→ **Problem statement**
Print all the records exactly, please.

→ **Supplied material**
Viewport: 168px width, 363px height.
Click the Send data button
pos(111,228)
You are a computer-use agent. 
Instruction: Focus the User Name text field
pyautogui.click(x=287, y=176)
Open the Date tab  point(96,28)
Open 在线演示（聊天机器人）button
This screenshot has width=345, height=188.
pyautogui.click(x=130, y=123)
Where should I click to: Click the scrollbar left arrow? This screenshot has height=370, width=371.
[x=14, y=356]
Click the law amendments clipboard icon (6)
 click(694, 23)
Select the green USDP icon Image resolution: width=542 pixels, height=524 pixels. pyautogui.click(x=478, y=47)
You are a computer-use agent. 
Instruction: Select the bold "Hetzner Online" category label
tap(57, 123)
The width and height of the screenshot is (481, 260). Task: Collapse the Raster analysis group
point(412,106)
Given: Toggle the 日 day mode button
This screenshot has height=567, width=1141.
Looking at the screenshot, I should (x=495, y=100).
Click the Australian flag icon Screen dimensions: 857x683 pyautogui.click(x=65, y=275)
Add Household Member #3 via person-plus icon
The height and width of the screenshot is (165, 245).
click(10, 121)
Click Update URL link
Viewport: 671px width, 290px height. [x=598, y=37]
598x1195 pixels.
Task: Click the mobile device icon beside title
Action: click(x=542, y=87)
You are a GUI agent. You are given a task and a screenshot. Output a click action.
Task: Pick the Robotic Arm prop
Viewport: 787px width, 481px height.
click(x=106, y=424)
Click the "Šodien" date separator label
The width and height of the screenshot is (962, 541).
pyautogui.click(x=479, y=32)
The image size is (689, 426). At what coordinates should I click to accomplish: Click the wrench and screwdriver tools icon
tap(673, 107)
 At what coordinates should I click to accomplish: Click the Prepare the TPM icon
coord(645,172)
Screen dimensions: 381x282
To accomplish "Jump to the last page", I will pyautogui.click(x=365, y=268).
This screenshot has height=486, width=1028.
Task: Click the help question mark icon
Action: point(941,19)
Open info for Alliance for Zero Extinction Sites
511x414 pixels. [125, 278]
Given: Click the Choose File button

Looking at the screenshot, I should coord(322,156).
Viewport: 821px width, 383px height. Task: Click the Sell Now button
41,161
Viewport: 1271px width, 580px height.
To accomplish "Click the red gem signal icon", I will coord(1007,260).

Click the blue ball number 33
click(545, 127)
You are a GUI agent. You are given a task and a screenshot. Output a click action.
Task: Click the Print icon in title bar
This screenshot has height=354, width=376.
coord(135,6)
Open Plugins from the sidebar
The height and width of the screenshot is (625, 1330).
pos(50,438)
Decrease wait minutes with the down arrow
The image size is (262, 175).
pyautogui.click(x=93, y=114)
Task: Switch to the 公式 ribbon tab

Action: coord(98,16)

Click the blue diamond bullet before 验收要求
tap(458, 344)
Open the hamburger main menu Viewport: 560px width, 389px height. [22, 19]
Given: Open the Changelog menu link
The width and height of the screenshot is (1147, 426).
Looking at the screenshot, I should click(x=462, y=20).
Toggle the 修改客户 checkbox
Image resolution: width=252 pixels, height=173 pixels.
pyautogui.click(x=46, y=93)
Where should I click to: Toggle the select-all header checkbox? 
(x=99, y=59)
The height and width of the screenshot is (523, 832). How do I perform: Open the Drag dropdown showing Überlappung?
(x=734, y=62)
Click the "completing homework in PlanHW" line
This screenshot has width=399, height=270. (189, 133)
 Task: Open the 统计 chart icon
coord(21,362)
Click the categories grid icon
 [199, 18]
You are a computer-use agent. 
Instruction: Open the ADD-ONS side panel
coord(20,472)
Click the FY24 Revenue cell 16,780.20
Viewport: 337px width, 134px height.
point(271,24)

→ **Solved exercise**
Viewport: 168px width, 363px height.
Click the Send data button
pos(111,228)
You are a computer-use agent. 
Instruction: Focus the User Name text field
pyautogui.click(x=287, y=176)
Open the Date tab  point(96,28)
Open 在线演示（聊天机器人）button
This screenshot has width=345, height=188.
pyautogui.click(x=130, y=123)
Where should I click to: Click the scrollbar left arrow? This screenshot has height=370, width=371.
[x=14, y=356]
Click the law amendments clipboard icon (6)
 click(694, 23)
Select the green USDP icon Image resolution: width=542 pixels, height=524 pixels. pyautogui.click(x=478, y=47)
You are a computer-use agent. 
Instruction: Select the bold "Hetzner Online" category label
tap(57, 123)
The width and height of the screenshot is (481, 260). Task: Collapse the Raster analysis group
point(412,106)
Given: Toggle the 日 day mode button
This screenshot has height=567, width=1141.
Looking at the screenshot, I should (x=495, y=100).
Click the Australian flag icon Screen dimensions: 857x683 pyautogui.click(x=65, y=275)
Add Household Member #3 via person-plus icon
The height and width of the screenshot is (165, 245).
click(10, 121)
Click Update URL link
Viewport: 671px width, 290px height. [x=598, y=37]
598x1195 pixels.
Task: Click the mobile device icon beside title
Action: click(x=542, y=87)
You are a GUI agent. You are given a task and a screenshot. Output a click action.
Task: Pick the Robotic Arm prop
Viewport: 787px width, 481px height.
click(x=106, y=424)
Click the "Šodien" date separator label
The width and height of the screenshot is (962, 541).
pyautogui.click(x=479, y=32)
The image size is (689, 426). At what coordinates should I click to accomplish: Click the wrench and screwdriver tools icon
tap(673, 107)
 At what coordinates should I click to accomplish: Click the Prepare the TPM icon
coord(645,172)
Screen dimensions: 381x282
To accomplish "Jump to the last page", I will pyautogui.click(x=365, y=268).
This screenshot has height=486, width=1028.
Task: Click the help question mark icon
Action: point(941,19)
Open info for Alliance for Zero Extinction Sites
511x414 pixels. [125, 278]
Given: Click the Choose File button

Looking at the screenshot, I should coord(322,156).
Viewport: 821px width, 383px height. Task: Click the Sell Now button
41,161
Viewport: 1271px width, 580px height.
To accomplish "Click the red gem signal icon", I will coord(1007,260).

Click the blue ball number 33
click(545, 127)
You are a GUI agent. You are given a task and a screenshot. Output a click action.
Task: Click the Print icon in title bar
This screenshot has height=354, width=376.
coord(135,6)
Open Plugins from the sidebar
The height and width of the screenshot is (625, 1330).
pos(50,438)
Decrease wait minutes with the down arrow
The image size is (262, 175).
pyautogui.click(x=93, y=114)
Task: Switch to the 公式 ribbon tab

Action: coord(98,16)

Click the blue diamond bullet before 验收要求
tap(458, 344)
Open the hamburger main menu Viewport: 560px width, 389px height. [22, 19]
Given: Open the Changelog menu link
The width and height of the screenshot is (1147, 426).
Looking at the screenshot, I should click(x=462, y=20).
Toggle the 修改客户 checkbox
Image resolution: width=252 pixels, height=173 pixels.
pyautogui.click(x=46, y=93)
Where should I click to: Toggle the select-all header checkbox? 
(x=99, y=59)
The height and width of the screenshot is (523, 832). How do I perform: Open the Drag dropdown showing Überlappung?
(x=734, y=62)
Click the "completing homework in PlanHW" line
This screenshot has width=399, height=270. (189, 133)
 Task: Open the 统计 chart icon
coord(21,362)
Click the categories grid icon
 [199, 18]
You are a computer-use agent. 
Instruction: Open the ADD-ONS side panel
coord(20,472)
Click the FY24 Revenue cell 16,780.20
Viewport: 337px width, 134px height.
point(271,24)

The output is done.